Un detalle que no se puede pasar por alto es que la nueva Jerusalén aparece rodeada de la gloria de Dios. Para comprender la densidad de esta afirmación hay que tener presente el libro de Ezequiel. En este libro el profeta contempla las abominaciones cometidas en el templo de Jerusalén (Ez 8,6ss); tal perversión provoca que la gloria de Dios abandone el templo y la ciudad (11,23). Pagado su pecado con el precio del exilio, Israel volverá a su país y una vez reconstruida la ciudad y el templo (cc. 40-42) la gloria del Señor retornará sobre Jerusalén (43,4). Es la gloria que el Tercer Isaías ve amanecer sobre Jerusalén y será foco de atracción de pueblos y reyes de la tierra (Is 60,1-3). En la nueva Jerusalén, la gloria de Dios y es desde siempre y para siempre.
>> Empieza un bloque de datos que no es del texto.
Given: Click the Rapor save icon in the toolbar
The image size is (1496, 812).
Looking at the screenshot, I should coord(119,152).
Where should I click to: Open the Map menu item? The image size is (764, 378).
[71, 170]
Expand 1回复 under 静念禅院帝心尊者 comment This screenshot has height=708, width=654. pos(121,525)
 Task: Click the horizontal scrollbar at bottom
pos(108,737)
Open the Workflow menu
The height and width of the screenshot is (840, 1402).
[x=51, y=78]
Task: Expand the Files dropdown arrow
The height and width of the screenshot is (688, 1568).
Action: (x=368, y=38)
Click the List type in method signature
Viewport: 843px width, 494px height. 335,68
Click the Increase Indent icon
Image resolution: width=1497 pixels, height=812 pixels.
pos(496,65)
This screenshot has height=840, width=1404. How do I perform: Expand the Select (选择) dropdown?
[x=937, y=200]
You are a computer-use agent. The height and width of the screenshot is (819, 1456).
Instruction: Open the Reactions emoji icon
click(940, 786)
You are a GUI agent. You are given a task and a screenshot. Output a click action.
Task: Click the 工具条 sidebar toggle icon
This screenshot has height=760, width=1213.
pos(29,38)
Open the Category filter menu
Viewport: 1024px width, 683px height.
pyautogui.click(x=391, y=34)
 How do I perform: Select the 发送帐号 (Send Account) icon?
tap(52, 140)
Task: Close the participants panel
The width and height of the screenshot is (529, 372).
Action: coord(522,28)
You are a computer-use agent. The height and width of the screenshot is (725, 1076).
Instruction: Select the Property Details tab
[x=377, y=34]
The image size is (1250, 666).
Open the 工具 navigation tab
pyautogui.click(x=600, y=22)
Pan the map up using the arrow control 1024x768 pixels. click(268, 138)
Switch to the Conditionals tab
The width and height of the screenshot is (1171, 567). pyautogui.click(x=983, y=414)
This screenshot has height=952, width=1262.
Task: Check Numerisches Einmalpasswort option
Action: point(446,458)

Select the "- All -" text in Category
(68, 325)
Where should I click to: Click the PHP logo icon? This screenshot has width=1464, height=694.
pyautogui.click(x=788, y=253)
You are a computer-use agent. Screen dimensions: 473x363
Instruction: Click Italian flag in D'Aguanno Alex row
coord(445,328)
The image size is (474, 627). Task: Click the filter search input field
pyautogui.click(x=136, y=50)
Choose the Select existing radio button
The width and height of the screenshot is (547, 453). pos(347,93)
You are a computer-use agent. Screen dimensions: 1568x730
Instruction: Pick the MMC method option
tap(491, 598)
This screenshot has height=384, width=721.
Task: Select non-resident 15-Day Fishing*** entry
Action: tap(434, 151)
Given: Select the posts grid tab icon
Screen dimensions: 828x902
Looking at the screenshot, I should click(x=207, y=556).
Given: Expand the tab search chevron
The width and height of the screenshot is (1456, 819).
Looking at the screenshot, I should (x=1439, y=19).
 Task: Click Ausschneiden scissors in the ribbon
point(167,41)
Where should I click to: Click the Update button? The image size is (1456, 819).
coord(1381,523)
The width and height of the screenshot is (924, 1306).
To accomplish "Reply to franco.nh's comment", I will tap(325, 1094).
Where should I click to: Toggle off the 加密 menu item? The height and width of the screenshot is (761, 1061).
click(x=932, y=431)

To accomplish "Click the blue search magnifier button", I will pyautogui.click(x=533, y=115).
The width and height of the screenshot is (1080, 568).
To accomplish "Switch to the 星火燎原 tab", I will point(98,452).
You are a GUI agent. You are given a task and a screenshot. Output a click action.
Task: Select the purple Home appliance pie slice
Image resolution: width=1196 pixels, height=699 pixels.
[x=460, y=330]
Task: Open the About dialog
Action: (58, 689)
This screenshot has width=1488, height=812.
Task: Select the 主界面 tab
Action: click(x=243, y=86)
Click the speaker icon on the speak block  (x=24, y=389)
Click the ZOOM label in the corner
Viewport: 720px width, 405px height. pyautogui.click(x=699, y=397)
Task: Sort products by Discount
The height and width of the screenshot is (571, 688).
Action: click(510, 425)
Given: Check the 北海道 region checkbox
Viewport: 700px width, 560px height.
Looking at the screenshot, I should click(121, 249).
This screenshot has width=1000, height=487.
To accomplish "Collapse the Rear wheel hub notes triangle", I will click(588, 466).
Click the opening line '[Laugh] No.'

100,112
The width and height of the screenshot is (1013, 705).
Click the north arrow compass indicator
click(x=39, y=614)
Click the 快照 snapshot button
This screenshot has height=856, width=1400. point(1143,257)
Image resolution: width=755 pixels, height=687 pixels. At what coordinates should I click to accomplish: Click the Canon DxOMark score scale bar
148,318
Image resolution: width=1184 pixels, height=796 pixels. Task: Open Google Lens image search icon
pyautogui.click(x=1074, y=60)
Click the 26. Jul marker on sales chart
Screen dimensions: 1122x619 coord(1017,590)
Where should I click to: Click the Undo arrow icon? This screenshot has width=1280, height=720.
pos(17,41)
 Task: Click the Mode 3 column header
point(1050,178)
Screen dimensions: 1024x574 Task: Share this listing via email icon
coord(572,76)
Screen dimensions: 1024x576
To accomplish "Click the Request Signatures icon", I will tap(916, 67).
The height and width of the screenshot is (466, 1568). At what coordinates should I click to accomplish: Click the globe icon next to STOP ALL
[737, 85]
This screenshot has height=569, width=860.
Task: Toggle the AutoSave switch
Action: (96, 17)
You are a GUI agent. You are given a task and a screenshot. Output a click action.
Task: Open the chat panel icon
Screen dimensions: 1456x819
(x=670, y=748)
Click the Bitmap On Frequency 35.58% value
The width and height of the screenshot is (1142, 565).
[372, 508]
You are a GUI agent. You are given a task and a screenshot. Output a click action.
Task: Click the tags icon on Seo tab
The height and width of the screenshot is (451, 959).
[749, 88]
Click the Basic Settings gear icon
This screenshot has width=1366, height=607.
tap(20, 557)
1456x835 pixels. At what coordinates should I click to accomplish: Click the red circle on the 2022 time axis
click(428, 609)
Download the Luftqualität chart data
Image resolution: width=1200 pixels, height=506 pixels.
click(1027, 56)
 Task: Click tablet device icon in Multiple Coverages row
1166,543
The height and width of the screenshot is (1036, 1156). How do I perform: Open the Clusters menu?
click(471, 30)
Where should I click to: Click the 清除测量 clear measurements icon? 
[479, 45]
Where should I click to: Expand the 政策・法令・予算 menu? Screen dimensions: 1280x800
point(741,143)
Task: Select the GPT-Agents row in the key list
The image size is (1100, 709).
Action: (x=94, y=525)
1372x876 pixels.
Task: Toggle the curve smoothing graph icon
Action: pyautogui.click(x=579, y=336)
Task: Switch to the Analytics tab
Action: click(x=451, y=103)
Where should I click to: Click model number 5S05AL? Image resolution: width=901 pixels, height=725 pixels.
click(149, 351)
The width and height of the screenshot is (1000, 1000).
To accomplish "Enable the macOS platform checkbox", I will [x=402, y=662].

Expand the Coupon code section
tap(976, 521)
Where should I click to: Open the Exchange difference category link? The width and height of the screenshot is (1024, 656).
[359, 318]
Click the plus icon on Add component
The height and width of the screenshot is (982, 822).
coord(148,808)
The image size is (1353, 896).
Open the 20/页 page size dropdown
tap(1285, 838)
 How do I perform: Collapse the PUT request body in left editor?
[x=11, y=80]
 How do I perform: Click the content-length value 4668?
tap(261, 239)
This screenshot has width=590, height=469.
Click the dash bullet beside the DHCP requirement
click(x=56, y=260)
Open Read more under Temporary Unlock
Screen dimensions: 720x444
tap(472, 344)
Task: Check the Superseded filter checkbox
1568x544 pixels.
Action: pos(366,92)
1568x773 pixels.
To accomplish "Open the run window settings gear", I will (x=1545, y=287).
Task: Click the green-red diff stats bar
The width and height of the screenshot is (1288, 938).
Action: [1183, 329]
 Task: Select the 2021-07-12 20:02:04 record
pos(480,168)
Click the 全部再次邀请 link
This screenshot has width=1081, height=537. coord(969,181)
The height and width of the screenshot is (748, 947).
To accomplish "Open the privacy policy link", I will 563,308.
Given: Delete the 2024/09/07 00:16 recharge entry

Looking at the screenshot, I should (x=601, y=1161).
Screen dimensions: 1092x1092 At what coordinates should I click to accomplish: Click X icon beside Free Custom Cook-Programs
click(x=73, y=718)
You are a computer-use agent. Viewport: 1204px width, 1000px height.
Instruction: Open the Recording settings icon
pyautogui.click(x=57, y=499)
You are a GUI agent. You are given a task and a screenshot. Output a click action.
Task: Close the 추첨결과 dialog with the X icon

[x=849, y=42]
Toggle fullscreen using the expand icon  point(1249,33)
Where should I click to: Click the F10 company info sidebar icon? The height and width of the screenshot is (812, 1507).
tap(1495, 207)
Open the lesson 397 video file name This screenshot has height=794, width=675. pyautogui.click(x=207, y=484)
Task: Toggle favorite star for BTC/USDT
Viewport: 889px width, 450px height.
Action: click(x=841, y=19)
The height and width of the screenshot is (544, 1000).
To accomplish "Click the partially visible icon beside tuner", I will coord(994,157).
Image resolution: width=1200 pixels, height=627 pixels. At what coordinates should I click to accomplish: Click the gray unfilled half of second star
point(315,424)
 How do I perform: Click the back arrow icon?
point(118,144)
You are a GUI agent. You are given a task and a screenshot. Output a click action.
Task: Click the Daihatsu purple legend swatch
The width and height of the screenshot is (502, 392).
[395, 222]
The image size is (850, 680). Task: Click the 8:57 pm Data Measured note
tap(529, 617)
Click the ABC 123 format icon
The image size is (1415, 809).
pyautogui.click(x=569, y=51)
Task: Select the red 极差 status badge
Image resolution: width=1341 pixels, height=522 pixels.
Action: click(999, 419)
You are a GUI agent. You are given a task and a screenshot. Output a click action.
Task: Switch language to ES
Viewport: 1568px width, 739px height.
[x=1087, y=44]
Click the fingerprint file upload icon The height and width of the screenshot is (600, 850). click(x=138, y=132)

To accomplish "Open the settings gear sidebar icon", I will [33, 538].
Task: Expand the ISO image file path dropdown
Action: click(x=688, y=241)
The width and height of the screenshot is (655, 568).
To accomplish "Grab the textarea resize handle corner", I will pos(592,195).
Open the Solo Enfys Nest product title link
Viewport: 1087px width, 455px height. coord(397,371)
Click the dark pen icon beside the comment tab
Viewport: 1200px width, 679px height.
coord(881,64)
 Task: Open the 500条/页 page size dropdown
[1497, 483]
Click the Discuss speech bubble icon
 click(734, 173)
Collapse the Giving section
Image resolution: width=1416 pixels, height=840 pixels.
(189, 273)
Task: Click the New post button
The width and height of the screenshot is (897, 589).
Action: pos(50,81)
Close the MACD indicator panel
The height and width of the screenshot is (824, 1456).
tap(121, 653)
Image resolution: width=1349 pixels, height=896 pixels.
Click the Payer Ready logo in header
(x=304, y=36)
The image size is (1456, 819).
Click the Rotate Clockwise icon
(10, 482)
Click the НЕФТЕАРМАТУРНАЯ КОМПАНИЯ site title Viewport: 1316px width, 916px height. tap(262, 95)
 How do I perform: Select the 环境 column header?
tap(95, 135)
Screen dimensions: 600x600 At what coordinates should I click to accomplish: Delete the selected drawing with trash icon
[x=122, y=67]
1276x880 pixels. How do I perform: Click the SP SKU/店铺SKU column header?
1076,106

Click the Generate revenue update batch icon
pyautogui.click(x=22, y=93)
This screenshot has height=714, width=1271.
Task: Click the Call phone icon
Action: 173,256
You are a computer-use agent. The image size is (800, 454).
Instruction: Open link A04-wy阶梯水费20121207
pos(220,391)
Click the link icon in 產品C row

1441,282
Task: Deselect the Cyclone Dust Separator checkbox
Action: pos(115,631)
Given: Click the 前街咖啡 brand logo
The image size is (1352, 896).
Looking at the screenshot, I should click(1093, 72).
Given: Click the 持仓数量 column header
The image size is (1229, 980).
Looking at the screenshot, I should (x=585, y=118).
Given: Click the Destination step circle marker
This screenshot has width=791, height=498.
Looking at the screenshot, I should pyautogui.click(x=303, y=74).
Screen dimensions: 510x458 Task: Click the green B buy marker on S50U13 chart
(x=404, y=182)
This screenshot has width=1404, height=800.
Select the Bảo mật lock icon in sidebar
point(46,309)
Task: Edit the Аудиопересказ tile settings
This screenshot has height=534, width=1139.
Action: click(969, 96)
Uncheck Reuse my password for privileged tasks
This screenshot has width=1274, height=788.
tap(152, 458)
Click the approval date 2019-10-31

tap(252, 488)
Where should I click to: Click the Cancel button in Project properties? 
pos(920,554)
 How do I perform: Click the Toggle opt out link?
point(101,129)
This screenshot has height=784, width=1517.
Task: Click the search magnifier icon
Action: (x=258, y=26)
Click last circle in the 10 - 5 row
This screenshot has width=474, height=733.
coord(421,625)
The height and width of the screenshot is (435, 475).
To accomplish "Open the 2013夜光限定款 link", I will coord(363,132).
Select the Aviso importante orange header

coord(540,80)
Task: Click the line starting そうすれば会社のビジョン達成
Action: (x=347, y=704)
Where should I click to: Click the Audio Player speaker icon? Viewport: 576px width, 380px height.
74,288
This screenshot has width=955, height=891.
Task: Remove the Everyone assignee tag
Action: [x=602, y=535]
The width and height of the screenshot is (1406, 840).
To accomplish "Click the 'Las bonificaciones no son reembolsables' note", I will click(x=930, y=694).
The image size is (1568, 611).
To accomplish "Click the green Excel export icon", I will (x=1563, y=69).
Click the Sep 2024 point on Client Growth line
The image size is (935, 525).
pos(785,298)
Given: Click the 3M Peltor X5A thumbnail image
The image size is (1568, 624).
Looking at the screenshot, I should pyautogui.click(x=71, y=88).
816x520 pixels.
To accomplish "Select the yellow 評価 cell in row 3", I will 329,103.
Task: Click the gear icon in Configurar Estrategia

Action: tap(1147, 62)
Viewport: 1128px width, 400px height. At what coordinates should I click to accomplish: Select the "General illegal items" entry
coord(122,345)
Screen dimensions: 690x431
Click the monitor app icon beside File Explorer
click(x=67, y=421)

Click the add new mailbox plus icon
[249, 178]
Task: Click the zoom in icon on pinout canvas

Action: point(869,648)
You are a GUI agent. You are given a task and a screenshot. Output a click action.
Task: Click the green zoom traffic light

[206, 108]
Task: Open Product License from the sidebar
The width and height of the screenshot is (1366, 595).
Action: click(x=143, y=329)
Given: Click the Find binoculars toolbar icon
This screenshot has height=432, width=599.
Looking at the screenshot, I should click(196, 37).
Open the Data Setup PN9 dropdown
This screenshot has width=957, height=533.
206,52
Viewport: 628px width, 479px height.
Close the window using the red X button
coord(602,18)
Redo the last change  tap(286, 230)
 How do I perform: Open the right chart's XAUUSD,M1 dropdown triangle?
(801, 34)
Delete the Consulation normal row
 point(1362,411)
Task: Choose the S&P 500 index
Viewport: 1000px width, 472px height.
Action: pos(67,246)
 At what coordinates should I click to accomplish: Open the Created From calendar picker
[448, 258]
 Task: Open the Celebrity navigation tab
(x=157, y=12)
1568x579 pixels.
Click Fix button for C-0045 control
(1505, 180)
Hemos hablado de la importancia de los cimientos. La nueva Jerusalén, la nueva comunidad fiel a Jesús y Dios tendrá su fundamento en los 12 apóstoles. Es decir, el fundamento no será la Tora, la Ley judía ni ninguna otra cosa, sino la predicación de los apóstoles que no es más que el mensaje de Jesús transmitido a través de su testimonio y sus palabras. Las puertas siempre abiertas - dirá más adelante el v. 25 - están orientadas a los 4 puntos cardinales, una universalidad geográfica preparada para acoger las riquezas de las naciones. Llevan el nombre de las 12 tribus de Israel. Es la representación del Antiguo Testamento. Posteriormente el pensamiento cristiano presentará el Antiguo Testamento como el paso necesario para la total aceptación de Jesús. La portada románica de Ripoll respira este pensamiento. Para entrar en la Iglesia hay que pasar por el Antiguo Testamento plasmado en las imágenes de la portada.

Cuando los sentidos humanos no perciben la presencia de la divinidad, necesitan las mediaciones que hagan evidente esta presencia. Estas mediaciones son los templos y los cultos. En la nueva Jerusalén la presencia de Dios es captada y vivida de un modo directo, sin necesidad de símbolos, ni mediaciones ni elementos intermediarios, por eso en la nueva Jerusalén no hay templo, ni sacerdotes, ni culto ni sacrificios. No hay nada que tenga que simbolizar la presencia de Dios. Dios ya está allí, ya habita allí, por eso no es necesario que esta presencia sea simbolizada. Presencia que se caracteriza por una relación de amor protector.